> _Exercise objective_:
Write out nothing but the lines from the first line of the entries below through the line with "You are a GUI"; no pictures go in.
::: Recorded data :::
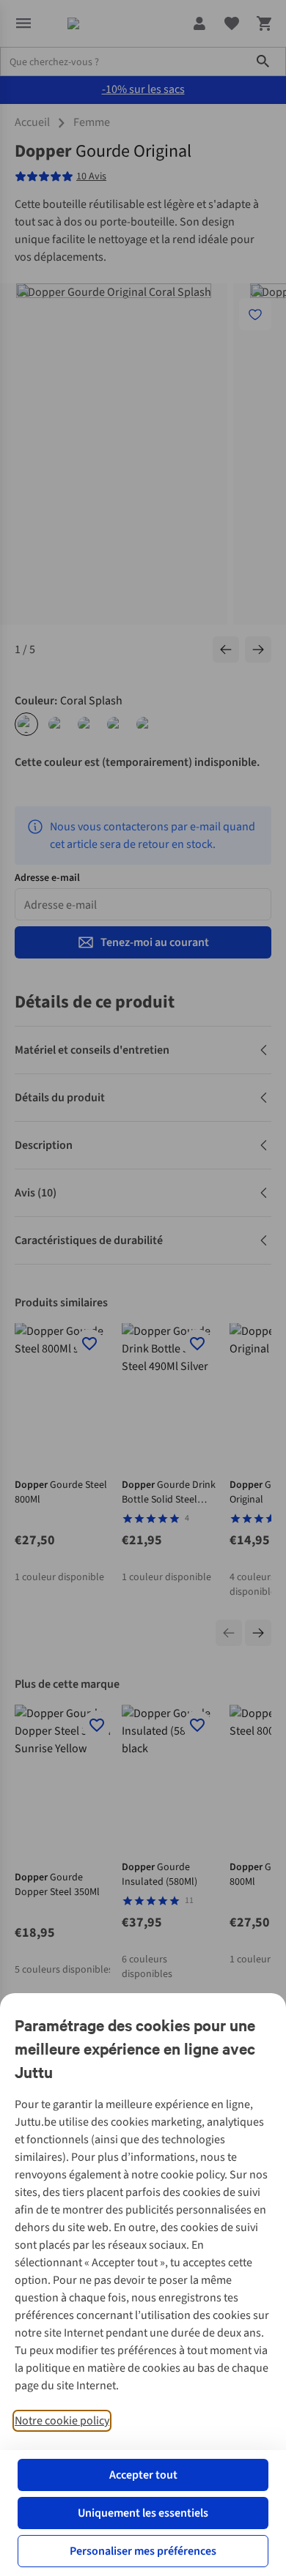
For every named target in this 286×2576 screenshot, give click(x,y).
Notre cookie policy (62, 2421)
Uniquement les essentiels (143, 2513)
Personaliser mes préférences (143, 2551)
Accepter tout (143, 2475)
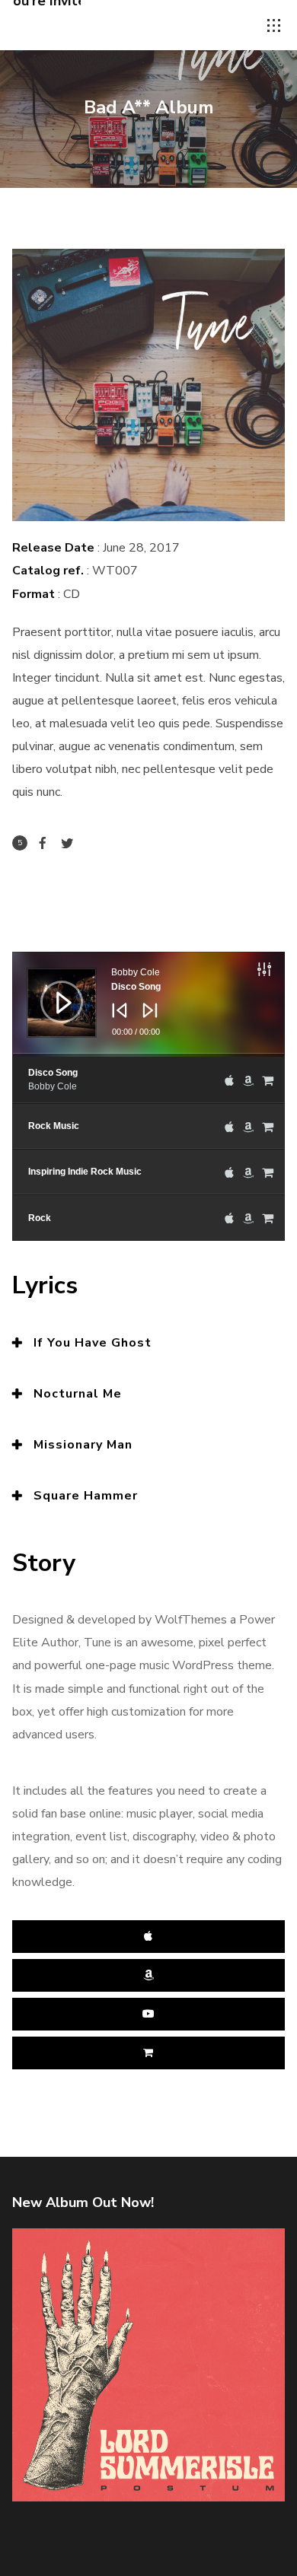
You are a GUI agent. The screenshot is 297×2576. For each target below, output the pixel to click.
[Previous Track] (115, 1021)
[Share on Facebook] (43, 843)
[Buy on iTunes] (229, 1080)
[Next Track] (146, 1021)
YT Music (149, 2014)
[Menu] (274, 26)
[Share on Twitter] (67, 843)
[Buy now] (267, 1080)
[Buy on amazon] (248, 1080)
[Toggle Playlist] (280, 971)
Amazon (149, 1975)
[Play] (50, 990)
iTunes (149, 1936)
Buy (149, 2053)
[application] (149, 1004)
:::
> _Answer for this exercise_:
For every named target in this 286×2576 screenshot, give click(x,y).
Notre cookie policy (62, 2421)
Uniquement les essentiels (143, 2513)
Personaliser mes préférences (143, 2551)
Accepter tout (143, 2475)
You are a GUI agent. The screenshot is 297×2576. For each target below, output the pixel to click.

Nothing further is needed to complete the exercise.